_READING TEXT_.
+===+
2014 is surely looking like a watershed type of year.  We have seen a few slaps on the wrist here and there since 2008 for fraud, rigging markets, trading against customers, bogus ratings, multiple re hypothecations of the same asset many times over and on down the line ...but no one ever seems to go to jail.  I take that back, China has reacted harshly by even executing a billionaire for fraud, so I will clarify by saying no one in the West has gone to jail with the exception of 3 hedge fund managers.  I say "watershed" year because even though no one seems to be doing jail time, some light is at least being shed on how crooked our markets are.

 

We've had the LIBOR and gold market revelations where firms paid fines (far smaller than their gains, so crime does in fact pay even after disgorging well over $30 billion in fines!) but no jail time.  The important thing is that market participants are getting to see on a nearly monthly basis, all of the major firms say "we don't deny or admit doing anything but we agree to your multi-billion dollar fine."  People are not foolish, well, they are, but not this foolish.  There has been much smoke but so far, no "fire" so to speak as the regulators don't seem to require ANY admission of guilt.
+===+
_DATASET EXCERPTS_.
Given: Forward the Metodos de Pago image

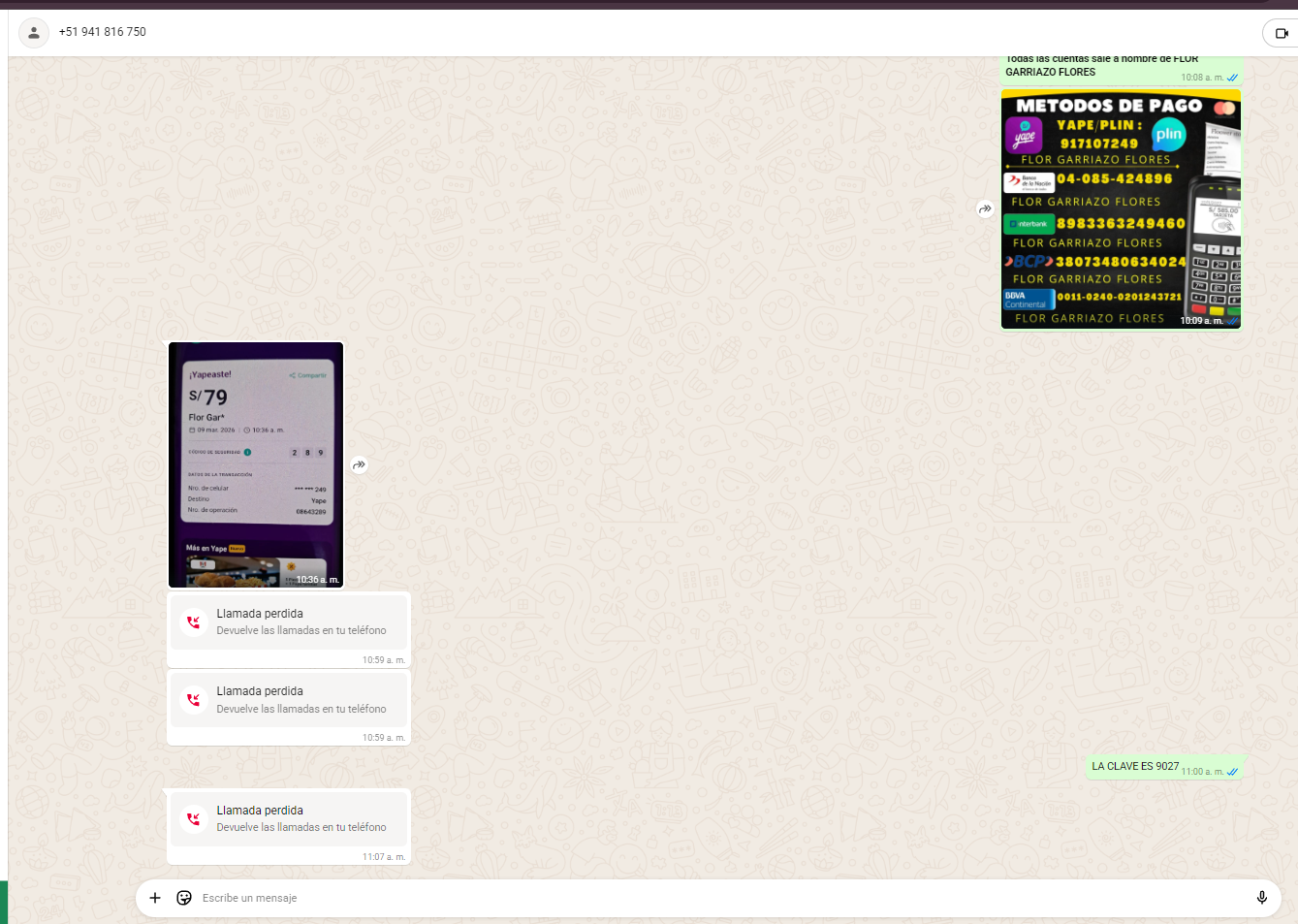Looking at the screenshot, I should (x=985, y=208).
+===+
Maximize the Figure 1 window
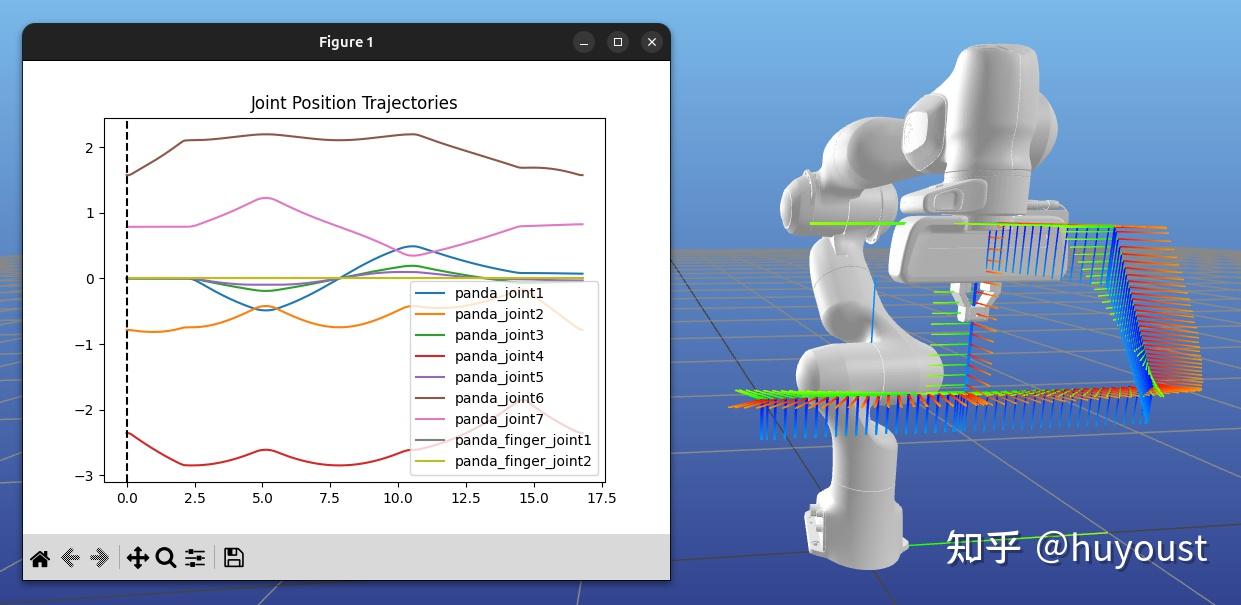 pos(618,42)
+===+
_SET TASK 1_.
Repeat word for word the part of the commentary on market fraud from "We've had the" up to and including "admission of guilt.".
_SET TASK 2_.
Write what follows the last sentence of the commentary on market fraud, continuing it in the same voice.

_TASK RESULT 1_.
We've had the LIBOR and gold market revelations where firms paid fines (far smaller than their gains, so crime does in fact pay even after disgorging well over $30 billion in fines!) but no jail time.  The important thing is that market participants are getting to see on a nearly monthly basis, all of the major firms say "we don't deny or admit doing anything but we agree to your multi-billion dollar fine."  People are not foolish, well, they are, but not this foolish.  There has been much smoke but so far, no "fire" so to speak as the regulators don't seem to require ANY admission of guilt.

_TASK RESULT 2_.
I will give you my opinion on "why" the admission of guilt is never required.  It's really quite simple, were a firm to actually admit guilt for any sort of fraudulent activity, they could be barred from doing business in certain jurisdictions and exchanges.  In some cases they MUST be barred from doing business under current rules and laws ...but this is only a side show to the reality. 


The "reality" is that if a firm admitted guilt ...of anything, can you imagine the private slam dunk lawsuits that would arise?  These lawsuits could total more than ALL of the equity these firms have combined!  But wait, this is still not the real reason.  The real reason that these firms are not held to task is because of the word "discovery."  Do you understand?  If there were private lawsuits that actually went to trial and were not settled ahead of time with "gag orders" included, the process of discovery would go forward and who knows what would be uncovered!  "Who knows what?" such as what other firms were involved and yes ...which central banks or sovereign treasuries?!!!  Spam me if you like and tell me that "governments" would never participate in "frauds," my answer will be as simple as suggesting you look at the fiat you have in your pocket.  Would you like other examples?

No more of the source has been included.